Breakpoint Resume Example:

# Client connects for the first time
async for stream_id, event, data in stream_store.subscribe(canvas_id, node_id, from_id="0-0"):
    print(f"{stream_id}: {event} - {data}")
    # Assume disconnection at stream_id="1234567890-0"

# Client reconnects (pass Last-Event-ID)
async for stream_id, event, data in stream_store.subscribe(canvas_id, node_id, from_id="1234567890-0"):
    print(f"{stream_id}: {event} - {data}")
    # Continue pushing after "1234567890-0", no omissions

4.4 SSE Endpoint Implementation

@router.get("/canvas/{canvas_id}/node/{node_id}/stream")
async def stream_node_events(canvas_id: str, node_id: str, last_event_id: str = "0-0"):
    """SSE endpoint: push node execution events"""

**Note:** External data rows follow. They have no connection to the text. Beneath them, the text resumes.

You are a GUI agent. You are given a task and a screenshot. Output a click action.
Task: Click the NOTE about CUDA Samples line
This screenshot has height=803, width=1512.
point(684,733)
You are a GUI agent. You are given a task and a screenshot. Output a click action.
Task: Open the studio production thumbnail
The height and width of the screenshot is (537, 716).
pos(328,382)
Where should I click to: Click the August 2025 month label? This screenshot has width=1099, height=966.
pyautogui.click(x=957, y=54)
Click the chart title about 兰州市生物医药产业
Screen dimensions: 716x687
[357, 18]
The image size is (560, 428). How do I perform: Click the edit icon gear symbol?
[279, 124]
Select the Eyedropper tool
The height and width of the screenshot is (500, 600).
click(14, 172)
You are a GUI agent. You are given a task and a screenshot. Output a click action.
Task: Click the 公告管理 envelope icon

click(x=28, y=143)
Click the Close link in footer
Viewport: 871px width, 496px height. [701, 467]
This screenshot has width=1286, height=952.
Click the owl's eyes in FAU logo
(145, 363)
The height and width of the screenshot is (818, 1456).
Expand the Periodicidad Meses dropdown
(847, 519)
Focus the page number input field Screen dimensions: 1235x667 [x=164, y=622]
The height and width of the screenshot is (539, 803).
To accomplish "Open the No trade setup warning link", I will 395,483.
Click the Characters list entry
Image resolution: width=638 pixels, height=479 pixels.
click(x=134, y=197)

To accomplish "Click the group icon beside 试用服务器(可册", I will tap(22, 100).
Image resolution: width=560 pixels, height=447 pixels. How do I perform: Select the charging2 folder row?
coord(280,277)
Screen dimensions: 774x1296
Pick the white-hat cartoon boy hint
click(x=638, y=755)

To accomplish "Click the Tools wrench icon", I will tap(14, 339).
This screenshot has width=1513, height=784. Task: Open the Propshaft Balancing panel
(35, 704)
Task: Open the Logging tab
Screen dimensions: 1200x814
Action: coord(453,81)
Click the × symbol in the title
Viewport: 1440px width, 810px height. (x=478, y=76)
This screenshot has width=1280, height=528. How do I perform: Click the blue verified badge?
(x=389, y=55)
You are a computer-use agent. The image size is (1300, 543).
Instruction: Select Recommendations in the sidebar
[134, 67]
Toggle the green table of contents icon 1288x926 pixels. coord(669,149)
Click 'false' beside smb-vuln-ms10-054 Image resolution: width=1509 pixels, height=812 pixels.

    async def event_generator():
        try:
            async for stream_id, event, data in stream_store.subscribe(
                canvas_id, node_id, from_id=last_event_id
            ):
                # SSE format: id + event + data
                yield f"id: {stream_id}\n"
                yield f"event: {event}\n"
                yield f"data: {data}\n\n"
        except Exception as e:
            # Error event
            yield f"event: error\n"
            yield f"data: {json.dumps({'message': str(e)})}\n\n"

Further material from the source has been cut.